*Originally posted on apanueloworld.com regarding a trip in 2017.

Switzerland is a beautiful, beautiful country in its own right. But it’s also the country of my heritage, both genetically and religiously. So when when my siblings and I decided to include it as a destination on our Europe trip last summer, we knew that it would include more than chocolate shops and hiking stops.

However, in the planning process we discovered that there is a reason why people go on the official ‘Anabaptist history tours.’ It’s because the information is hard to find. Even now that I’ve been and know the places to search for, it’s a lot of information to comb through.
My primary sources for this experience were word of mouth, including a family from my church, friends of friends who have been, and our local hosts in Switzerland.
Below is the list of places that we visited on our trip, just to get you started. You will notice that most of them start with the word ‘Taufer,’ which means, Anabaptist.
Tauferhoehle
On our original list was the Anabaptist cave, or Tauferhoehle, near Zürich. This is a cave where Anabaptists hid out. Directions to this place can be found on google maps and it is best accessed by car. Google maps will take you as far as a split in the road. Follow the road sign marker to Tauferhoehle. It will lead you to a little clearing by a wood pile with more signage. This is where you park and the hiking begins, first through a meadow, then the woods. For whatever reason, I didn’t take any pictures looking up, only looking back.



Of note, there is a desperate looking port-a-pot here for those who are looking desperately.
From here you follow a trail through the woods to the cave.

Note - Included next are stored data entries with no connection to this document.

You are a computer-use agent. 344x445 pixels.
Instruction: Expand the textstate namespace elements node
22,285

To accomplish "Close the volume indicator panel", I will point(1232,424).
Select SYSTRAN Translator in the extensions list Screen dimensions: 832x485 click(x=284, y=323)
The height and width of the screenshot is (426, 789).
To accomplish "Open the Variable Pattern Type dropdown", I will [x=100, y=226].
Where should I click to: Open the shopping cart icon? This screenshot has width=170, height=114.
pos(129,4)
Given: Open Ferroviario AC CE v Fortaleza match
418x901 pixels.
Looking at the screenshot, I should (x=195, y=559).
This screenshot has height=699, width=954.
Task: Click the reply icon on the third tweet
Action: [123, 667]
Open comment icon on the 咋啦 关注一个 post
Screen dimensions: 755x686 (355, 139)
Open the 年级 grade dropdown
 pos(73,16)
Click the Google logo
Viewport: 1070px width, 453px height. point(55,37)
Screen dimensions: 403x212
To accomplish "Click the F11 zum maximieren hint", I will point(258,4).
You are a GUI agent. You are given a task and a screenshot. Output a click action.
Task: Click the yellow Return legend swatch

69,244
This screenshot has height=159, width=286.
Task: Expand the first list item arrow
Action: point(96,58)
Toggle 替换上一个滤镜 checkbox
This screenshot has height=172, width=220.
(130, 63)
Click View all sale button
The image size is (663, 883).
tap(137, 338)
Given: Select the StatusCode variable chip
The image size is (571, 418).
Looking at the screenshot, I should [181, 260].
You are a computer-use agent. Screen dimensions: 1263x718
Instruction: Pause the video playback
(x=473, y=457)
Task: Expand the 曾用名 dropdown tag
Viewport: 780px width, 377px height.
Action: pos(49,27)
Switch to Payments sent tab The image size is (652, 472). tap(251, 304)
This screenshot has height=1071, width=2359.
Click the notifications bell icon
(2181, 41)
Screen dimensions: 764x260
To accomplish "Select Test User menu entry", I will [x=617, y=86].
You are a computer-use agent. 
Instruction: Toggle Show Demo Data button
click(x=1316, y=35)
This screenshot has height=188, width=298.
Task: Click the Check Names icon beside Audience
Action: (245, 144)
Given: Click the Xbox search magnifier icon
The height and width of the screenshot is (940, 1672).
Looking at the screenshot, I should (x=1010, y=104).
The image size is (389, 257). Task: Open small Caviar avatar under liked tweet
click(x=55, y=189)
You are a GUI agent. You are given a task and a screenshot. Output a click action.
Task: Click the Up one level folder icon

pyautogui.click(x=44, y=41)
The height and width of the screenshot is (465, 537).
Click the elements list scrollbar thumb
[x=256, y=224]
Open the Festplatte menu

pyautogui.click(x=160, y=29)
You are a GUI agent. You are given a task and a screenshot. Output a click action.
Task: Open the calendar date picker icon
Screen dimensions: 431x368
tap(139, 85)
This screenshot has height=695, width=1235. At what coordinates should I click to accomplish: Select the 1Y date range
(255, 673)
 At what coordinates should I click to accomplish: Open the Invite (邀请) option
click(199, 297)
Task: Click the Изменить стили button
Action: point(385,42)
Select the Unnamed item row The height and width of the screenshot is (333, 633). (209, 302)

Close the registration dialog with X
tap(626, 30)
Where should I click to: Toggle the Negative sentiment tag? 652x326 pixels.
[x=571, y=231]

Since it was Sunday morning and we were in the cave where our religious ancestors hid to escape persecution and death, we joined in the traditions before us and had our own little hymn sing.
Taufergedenkplatte: Anabaptist Commemorative Plate.
This is a plaque along the Limmat River in Zürich that was erected in 2004 to commemorate the deaths of Felix Manz and Hans Landis, the first and last Anabaptist martyrs in Zürich. Manz was executed by drowning in these very waters. Directions to this are also on google maps and can be found if you follow the link above.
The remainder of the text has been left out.